Bug #21636
closedkeepstore S3 driver gets TokenExpiry errors when using automatic credentials / IAMRole feature
Description
We should be using the ExpiryWindow feature in the AWS SDK to avoid this.
We should also return 5xx instead of 404 if we get a TokenExpiry error while trying to read/write a block, so the client can retry.
Updated by Tom Clegg about 1 year ago
21636-s3-token-expiry @ 4ec8e3b32cd11141f9d639f651b721feff66c437 -- developer-run-tests: #4112
21636-s3-token-expiry-2.7 @ 26fcb9e9e22526a11badb61b6d782876914008e8 -- 2.7-developer-run-tests: #16
Updated by Brett Smith about 1 year ago
I don't want to bikeshed this, but I am curious what the rationale is for setting ExpiryWindow to 1 minute. Given that the current behavior we're seeing suggests the expiry is ~24 hours, I probably would've set it on the order of 10-30 minutes: long enough to provide confidence that even painfully slow cloud API calls will have a valid token for their entire lifecycle, without excessive token cycling. But I'm not going to insist on that, especially if you've got basically any explanation for this value.

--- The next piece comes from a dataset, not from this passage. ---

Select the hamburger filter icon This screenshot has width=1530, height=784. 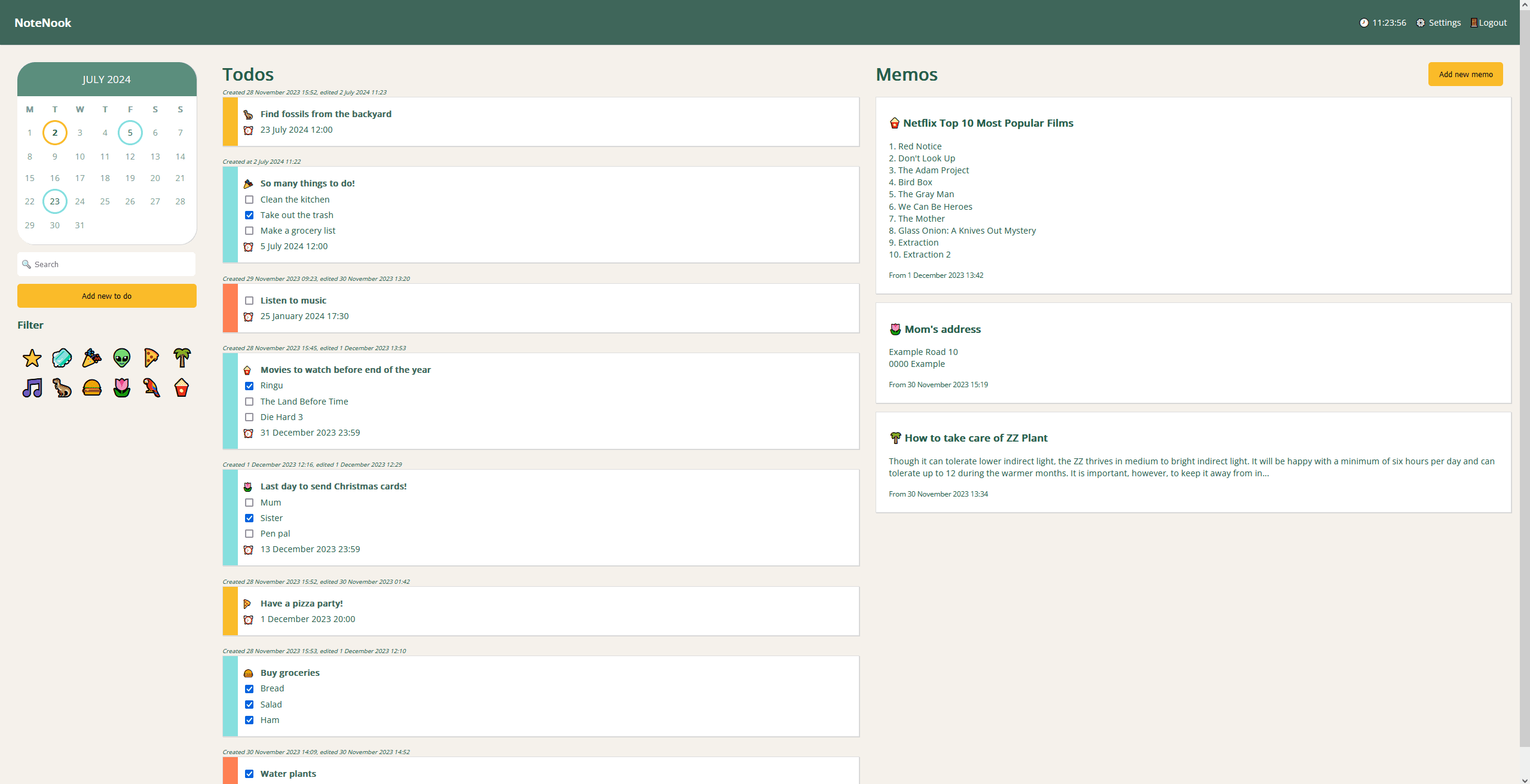click(91, 388)
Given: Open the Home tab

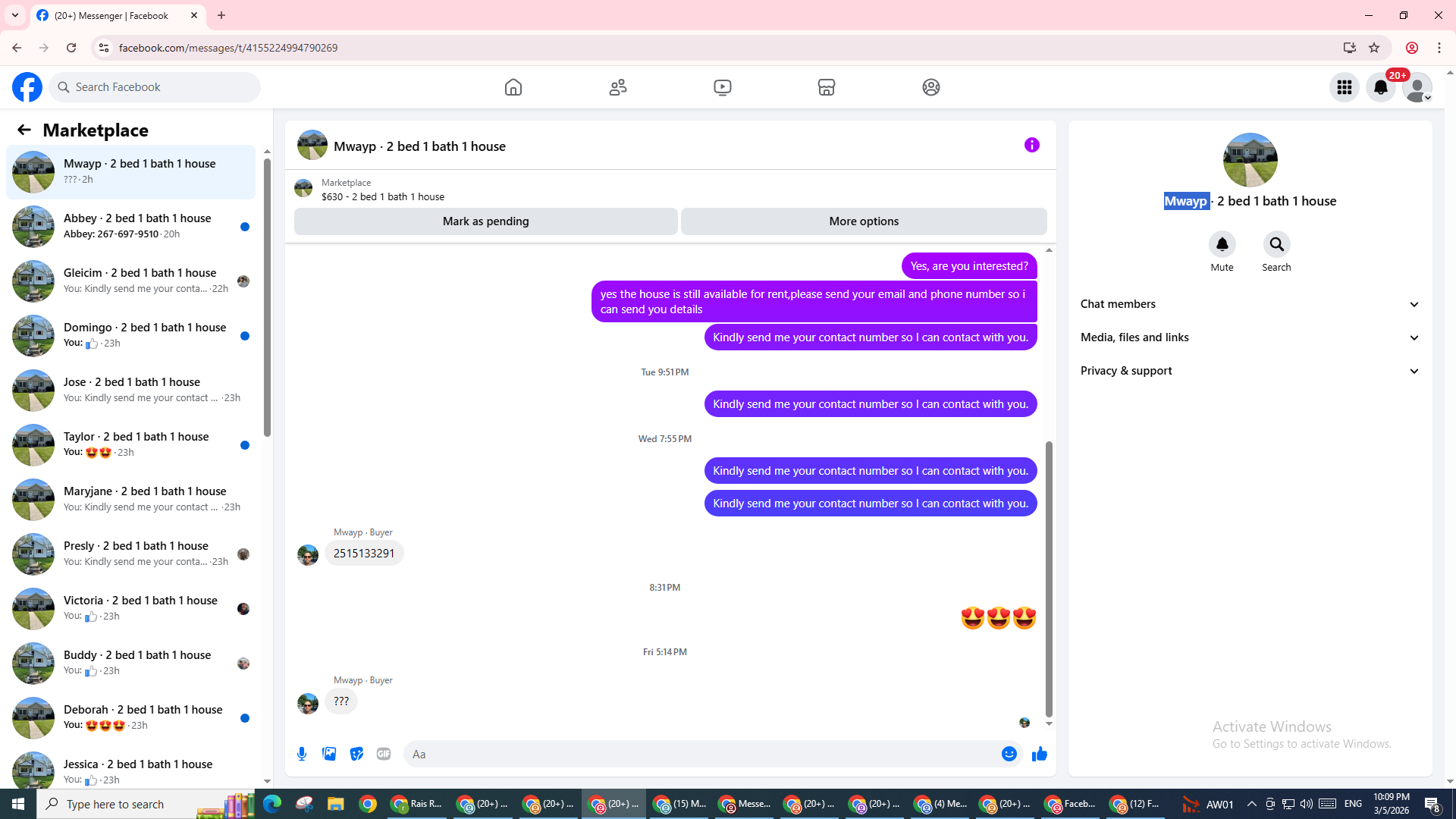Looking at the screenshot, I should (513, 87).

Am I following right that the reason the main branch only gets a test for returning 5xx, and no corresponding code changes, is because the keepstore rewrite already did that?
Thanks.
Updated by Tom Clegg about 1 year ago
Brett Smith wrote in #note-2:
...rationale is for setting ExpiryWindow to 1 minute...
The SDK examples and defaults in other SDKs were 10-15 seconds and I thought that seemed too short. I've now looked further and found that the minimum session time is 15 minutes, and new credentials are documented to be available "at least 5 minutes" before the old ones expire, so I've updated to 5 minutes and added that doc link in a comment.
Am I following right that the reason the main branch only gets a test for returning 5xx, and no corresponding code changes, is because the keepstore rewrite already did that?
Yes, that's right.
Updated by Tom Clegg about 1 year ago
- Status changed from In Progress to Resolved
Applied in changeset arvados|a15ba265e59898fb59fa85fac01c0a9efc4d064f.
Updated by Peter Amstutz about 1 year ago
Tom Clegg wrote in #note-3:
The SDK examples and defaults in other SDKs were 10-15 seconds and I thought that seemed too short. I've now looked further and found that the minimum session time is 15 minutes, and new credentials are documented to be available "at least 5 minutes" before the old ones expire, so I've updated to 5 minutes and added that doc link in a comment.
Hopefully it doesn't introduce a new race condition where credentials are available exactly at the 5 minute mark and the code tries to refresh it too soon...
Updated by Tom Clegg about 1 year ago
Based on my reading of the aws-sdk-go-v2 code, if we refresh too soon, that just means we get credentials that expire in 5 minutes, which therefore get used only once for the current call, and then we refresh again next time.
Updated by Peter Amstutz about 1 year ago
Tom Clegg wrote in #note-6:
Based on my reading of the aws-sdk-go-v2 code, if we refresh too soon, that just means we get credentials that expire in 5 minutes, which therefore get used only once for the current call, and then we refresh again next time.
So we probably get the old credentials back in that case and we end up having to refresh again anyway but it is unlikely to break?
Updated by Tom Clegg about 1 year ago
Peter Amstutz wrote in #note-7:
So we probably get the old credentials back in that case and we end up having to refresh again anyway but it is unlikely to break?
Yes.